Крики стихли, но сменились хором стенаний.
– Куда ты идешь? – спросил Ройс, когда Адриан стал проталкиваться вперед.
– Посмотреть, что случилось.
– Что бы это ни было, там полно людей. А крики и плач никогда не предвещают удачи. Я бы туда не совался.
– Конечно, ты бы не совался.
Нехватку умения ловко лавировать в людском потоке Адриан полностью компенсировал способностью пробиваться сквозь плотную толпу. Люди освобождали дорогу человеку его комплекции. А тех, кто не уступал, он мог подвинуть. Сопротивление мягкому напору мгновенно ослабло при виде мечей. Горожане не носили оружия. Большинство не могло себе его позволить, да и не нуждалось в нем. Фермеры, купцы и торговцы редко сталкивались с насилием, разве что в пьяной драке. Их жизнь представляла собой бесконечное повторение: если они держались своего места и возделывали свою делянку, то с ними не случалось ничего неожиданного. Иное дело – солдаты. Человек с мастерком и корытом укладывал кирпичи; человек с мечом укладывал людей; человек с тремя мечами… от такого следовало держаться подальше. И потому Адриан шел вперед, пока не добрался до входа в аллею. Здесь все хотели узнать причину шума, однако никто не стремился подходить ближе. Довольствуясь взглядами издалека, зеваки оставили проход открытым.

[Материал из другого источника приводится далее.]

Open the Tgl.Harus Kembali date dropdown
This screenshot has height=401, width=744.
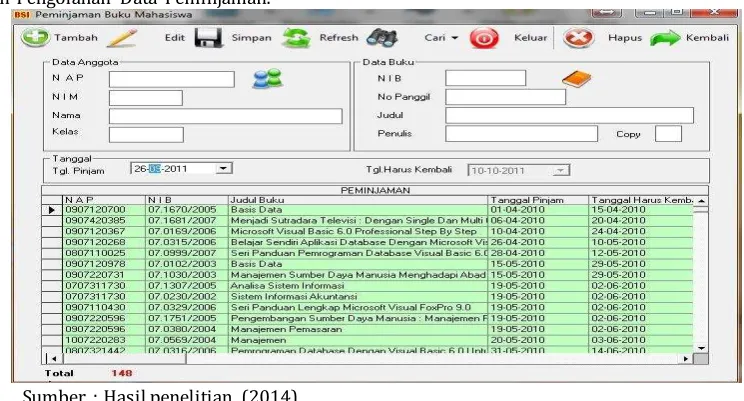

Столь плотно населенному городу, как Рошель, требовалось избавляться от отходов. В богатых районах мусор сбрасывали в реку Роше, а та несла его в залив и Гоблиново море. Бедные кварталы вроде Нового Гур Эма складывали мусор за домами в переулках. Поэтому в конце аллеи возвышалась огромная мусорная куча. Сломанные ящики, рваная одежда, гниющие продукты, экскременты животных и кости были свалены в груду, но здесь возле нее стояли на коленях несколько женщин. Рядом мужчины потрясенно смотрели на какой-то грязный предмет, который извлекали из кучи.